In searching for a compact way to transport and store a layout, I’ve come across several articles and books over the years that outline ways to save space. The requirements I had were nothing special, but I’d never come across a compact layout idea that completely satisfied me in terms of its utility and relative simplicity. Gordon Gravett had some ideas in his 7mm modelling books that were pretty close to the mark so I adapted some of his thinking and constructed QW around the idea of “nesting” the two halves of the layout for transport.

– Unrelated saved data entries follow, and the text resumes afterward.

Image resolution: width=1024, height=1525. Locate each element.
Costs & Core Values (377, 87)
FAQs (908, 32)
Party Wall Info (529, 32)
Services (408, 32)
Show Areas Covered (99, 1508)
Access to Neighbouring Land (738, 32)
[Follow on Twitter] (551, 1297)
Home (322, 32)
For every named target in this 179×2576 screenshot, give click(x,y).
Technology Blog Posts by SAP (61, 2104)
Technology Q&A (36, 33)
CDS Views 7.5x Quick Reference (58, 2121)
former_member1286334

The basic principle of this nesting idea, where two parts of a layout form a top and bottom of a transportable “box”, seems to have been around for quite a while in the UK and I’ve seen similar ideas outlined in the US. Most of the articles I’ve read seem to involve hinging the sections in the centre. I rejected this idea mainly because I felt it would be very difficult to disguise the hinge, which would need to be above the top edge of the fascia. Instead I created a slot that runs the full length of the font edge of the layout and extended the backdrop above the side boards by about and inch. This small extension of the backdrop simply sits in the slot running along the front of the layout when one section is lifted, turned over and placed into position. Assembling and disassembling the two sections of layout is a slightly delicate operation, but I’ve never had any major damage occur to the layout, however this is not a one person operation.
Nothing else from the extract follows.